New projects in construction on UC Davis campus

As the final quarter of the school year commences, several construction projects on the UC Davis campus have reached or are nearing completion. Though the new Tercero dormitories represent some of the more obvious activity, other developments promise major changes for the campus.

UC Davis Student Health and Wellness Center

The new health center, located on La Rue Road between Hutchison and Orchard Drives, opened its doors Mar. 29. The environmentally sustainable center exceeds the UC Regents’ Policy for Green Building Design, and offers all services formerly available at the Cowell Student Health Center. Students can seek treatment for primary care, specialty care such as acupuncture and dermatology, mental health support, nutrition services, and more, according to the center’s website.

Pipeline project

On Mar. 19, construction workers dug up part of Hutchison Drive near Shields Library to install an upgraded network of steam and chilled water lines. The project will extend down the Mrak Mall walkway, reaching the new King Hall expansion and the Earth and Physical Sciences buildings, ultimately forming a 2,250 foot loop.

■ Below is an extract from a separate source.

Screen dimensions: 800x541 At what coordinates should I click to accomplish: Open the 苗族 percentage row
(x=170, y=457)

Pablo Orozco, a senior project manager for UC Davis Design and Construction Management, predicted that work will continue until October or November. The new water system – a campus-funded project costing approximately $3.5 million – seeks to improve both the quality and dispersal of water on campus.

“[The] project will improve district energy system efficiency, water distribution system hydraulics and pressure [and] reduce pump energy,” Orozco said.

Hyatt Place

The new four-story, 75 room hotel, located at the front of the UC Davis campus, is easily visible from I-80. Though the grand opening is scheduled for May 7, the hotel opened Mar. 17, and will offer public tours on Picnic Day. Developers created the space to accommodate campus visitors, including athletic teams, and as a conference center with 1,200 square feet of meeting space. An outdoor pool, fitness center, parking and shuttle services are other amenities featured at the hotel.

King Hall Expansion

New additions and improvements to the UC Davis School of Law are expected to be completed in May. Upgraded features include an appellate courtroom, which will host oral arguments of the U.S. Court of Appeals, the California Supreme Court and California Court of Appeals, as well as new classrooms and reading rooms, a courtyard, and faculty offices.

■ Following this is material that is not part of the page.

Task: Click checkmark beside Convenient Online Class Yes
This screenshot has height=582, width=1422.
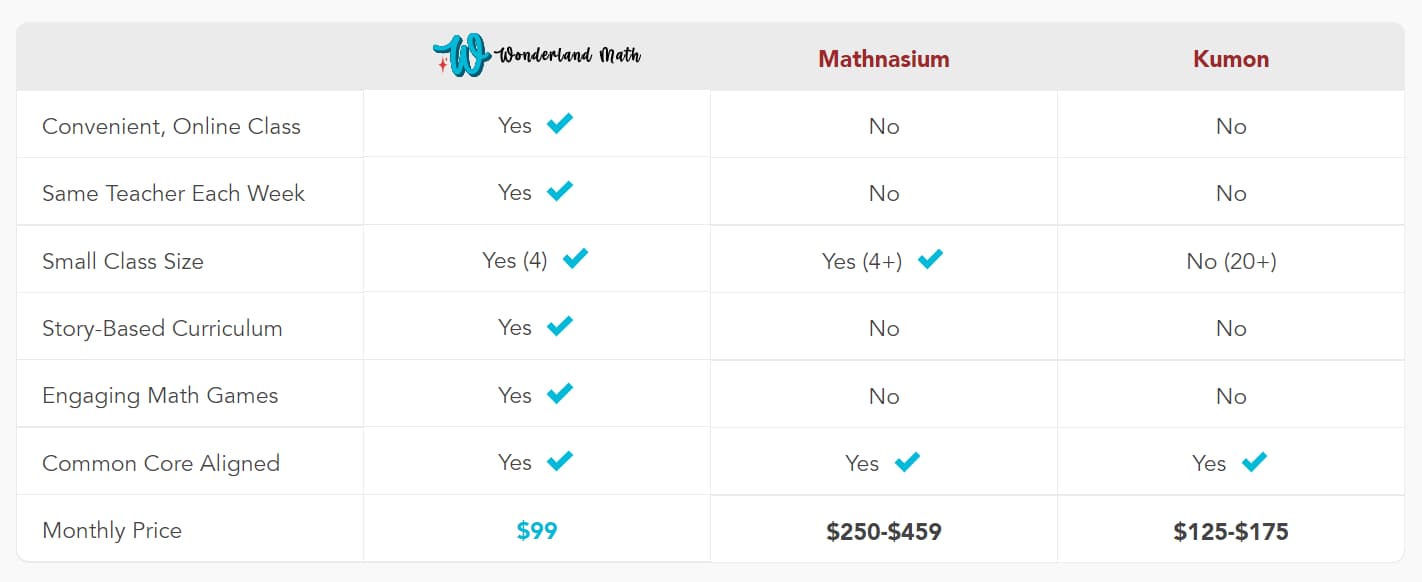Action: (x=560, y=124)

The project will also expand space for student dining and gathering. Builders designed the new areas to filter natural light in to the structures, using a visually striking setting with open windows facing the school’s courtyard. Overall, the expansion represents a 29 percent increase in space for the law school.

Private donations contributed $5 million to the project, with developers working to raise another $2.6 million to complete the renovation. These funds are in addition to the $17.9 million in state funds and $3.9 in campus gift funds provided for the project, according the King Hall Expansion and Renovation website.

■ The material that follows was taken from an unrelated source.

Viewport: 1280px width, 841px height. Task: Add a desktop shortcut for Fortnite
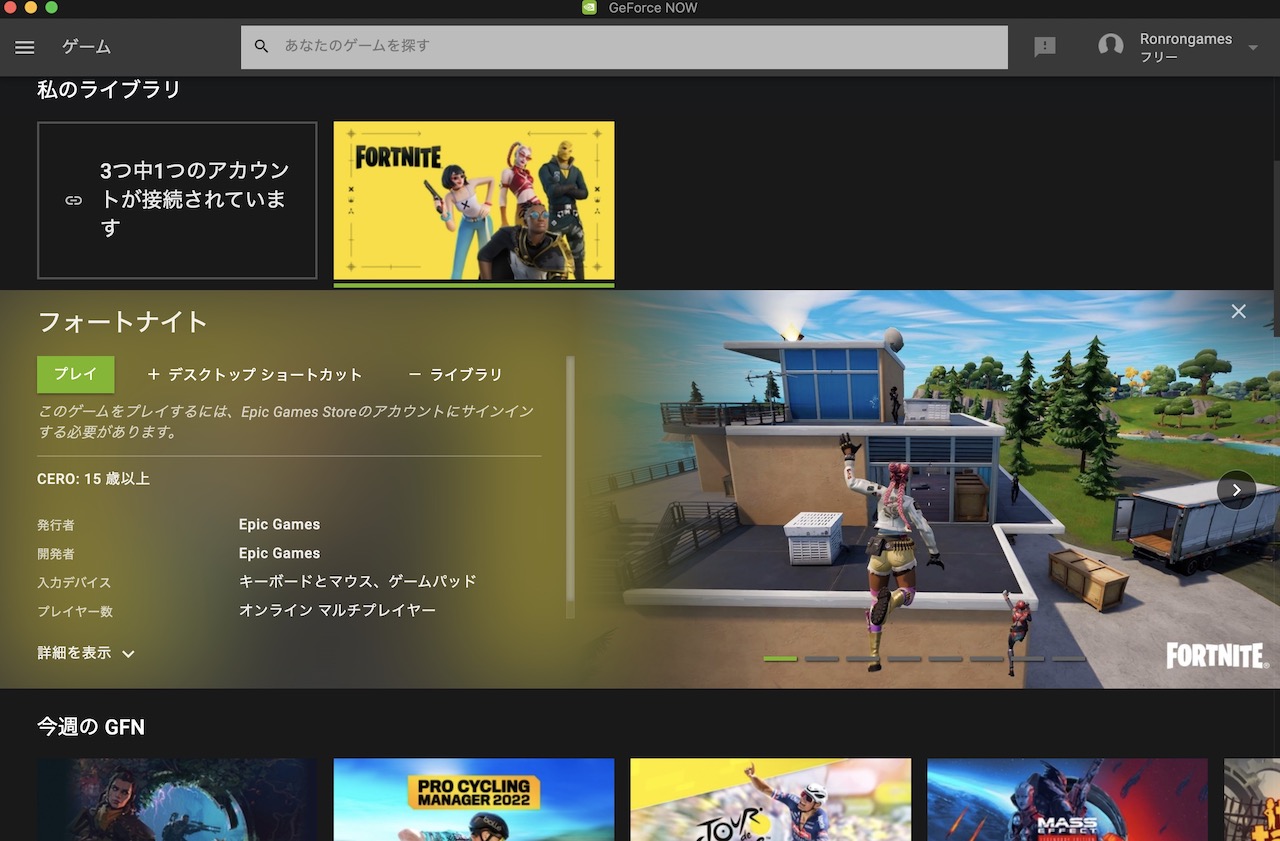click(255, 374)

Winery, Brewery and Food Science Laboratory

The Research and Teaching Winery and August A. Busch III Brewing and Food Science Laboratory are facilities of the UC Davis Robert Mondavi Institute for Wine and Food Science expected to be finished in August.

All three buildings utilize innovative environmentally sustainable features, including solar power generation, water conservation and the use of recycled construction materials. The projects are Leadership in Energy and Environmental Design Platinum certified, the highest rating award given by the US Green Building Council. The winery is the first in the US to be LEED certified and will be among the first fully solar wineries, said Roger Boulton, UC Davis professor of Viticulture and Enology, in an interview.

“The winery will have a wireless data network for all fermentation monitoring,” Boulton said. “[It] will be the first demonstration of real time density and temperature measurements in the world.”

Funding for the centers is entirely private, with major donations coming from the late Robert Mondavi and the Anheuser-Busch Foundation. Altogether, more than 150 individuals have given over $16.5 million.